Conal Platt

Personal information
- Full name: Conal James Platt
- Date of birth: 14 October 1986 (age 39)
- Place of birth: Preston, England
- Height: 1.76 m (5 ft 9+1⁄2 in)
- Position: Forward

Team information
- Current team: Waverley Park FC 2021-Present

Youth career
- Liverpool

Senior career*
- Years: Team / Apps / (Gls)
- 2004–2005: Liverpool / 0 / (0)
- 2006–2007: AFC Bournemouth / 0 / (0)
- 2006: → Morecambe (loan) / 3 / (0)
- 2007: → Weymouth (loan) / 11 / (0)
- 2007–2008: Weymouth / 20 / (2)
- 2008: → Rushden & Diamonds (loan) / 10 / (0)
- 2008–2010: Forest Green Rovers / 80 / (10)
- 2010–2012: Cambridge United / 33 / (2)
- 2011: → AFC Telford United (loan) / 3 / (0)
- 2011: → Lincoln City (loan) / 8 / (2)
- 2012–2013: Lincoln City / 7 / (0)
- 2013: Gainsborough Trinity / 9 / (0)
- 2013–2014: Stalybridge Celtic / 22 / (3)
- Total:  / 206 / (19)

= Conal Platt =

English semi-professional footballer

Conal James Platt (born 14 October 1986) is a semi-professional footballer who plays as a forward.

He signed for Waverley Park FC in 2021 and won league 2 promotion with the mighty greens led by Paul Hopkins.

==Early life==
Platt has one older brother and two younger sisters. He is eligible to play for the Republic of Ireland due to his Irish descent from his grandfather, Timothy Bryan. He was discovered by a Liverpool scout whilst playing for Fulwood and Cadley boys football club.

==Career==
He played for Preston Schoolboys aged 14–15, one of the most successful schoolboy teams Preston ever had. Aged 16 he went on to play for Lancashire Schools, Northwest Counties Schools and was finally selected for the English Schools squad (teams are selected on where you go school not on nationality). He was also an Irish Youth international.

After finishing his high school studies at Our Lady's High School he continued his studies on a scholarship at Liverpool Football Academy. After regular appearances with both the youth team and Liverpool reserves although he was released by Liverpool at the end of the 2005 season, after failing to make the grade.

He joined AFC Bournemouth in May 2006 and made his debut after coming on as a substitute in the 75th minute in a 3–1 defeat to Southend United in the League Cup. He joined Morecambe on loan, initially for a period of one month, in November 2006. Limited to a few appearances at Morecambe, Platt picked up an injury in a match against Southport, and returned to Bournemouth when his loan ended in January 2007, before being loaned again to Weymouth. He was released by Bournemouth in May 2007 and joined Weymouth permanently.

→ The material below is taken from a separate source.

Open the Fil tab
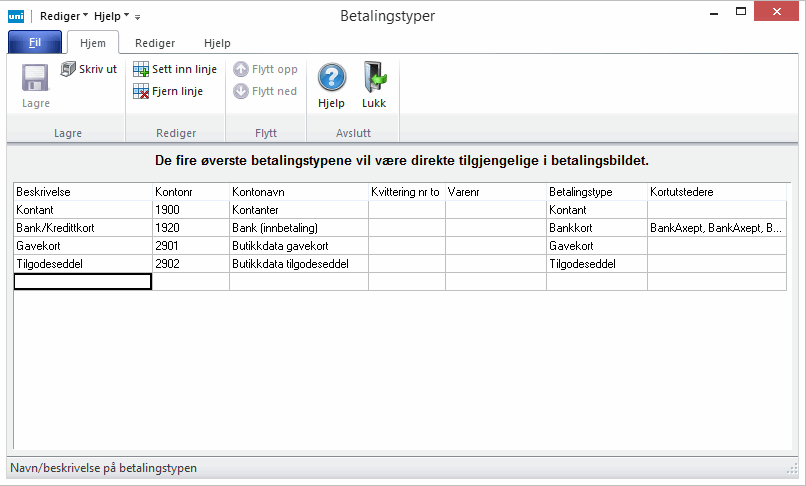 (x=34, y=43)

Platt joined Rushden & Diamonds on loan in February 2008 where he made a total of 10 appearances.

On 20 May 2008 it was announced that Platt had joined Forest Green Rovers. He impressed in his first season with Forest Green and earned himself a one-year contract for the 2009–10 season.

Platt joined Cambridge United in June 2010 after featuring in 80 league games for Forest Green, whilst scoring 10 goals in a two-season spell. A compensation fee was agreed by both clubs for the transfer. Platt begun the season well, although an early injury hindered him and he never really regained full form for the rest of the 2010–11 campaign.

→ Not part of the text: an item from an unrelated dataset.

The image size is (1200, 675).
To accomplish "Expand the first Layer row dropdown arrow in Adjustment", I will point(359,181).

Platt joined fellow Conference National side AFC Telford United on loan in September 2011 for a month. He returned to Cambridge United in October 2011.

Platt was then sent out on loan again to Lincoln City and when he returned to Cambridge in January 2012 he had his contract terminated and subsequently signed an 18-month permanent contract at Sincil Bank with Lincoln. On 21 February 2012 he suffered a broken tibia following a 50/50 challenge with James Chambers in a behind-closed-doors friendly against Doncaster Rovers. The injury would keep him out of action for almost a year, with Platt describing the recovery as a mental process as well as a physical one. He returned to action as a late substitute for Nicky Nicolau is Lincoln City's 4-2 Football Conference defeat at Southport on 8 January 2013 but this would prove to be his last action for the club as he left the club by mutual consent on 7 March 2013 with the club's new manager Gary Simpson reasoning that the club's relegation battle meant that Platt was unable to be given the games needed to regain full fitness. Platt immediately joined Gainsborough Trinity on a free transfer, making nine Football Conference North appearances for the club without scoring, before leaving the club at the end of the season having returned to the North-West to live.

In July 2013 he joined Stalybridge Celtic, linking up with his former boss at Forest Green, Jim Harvey.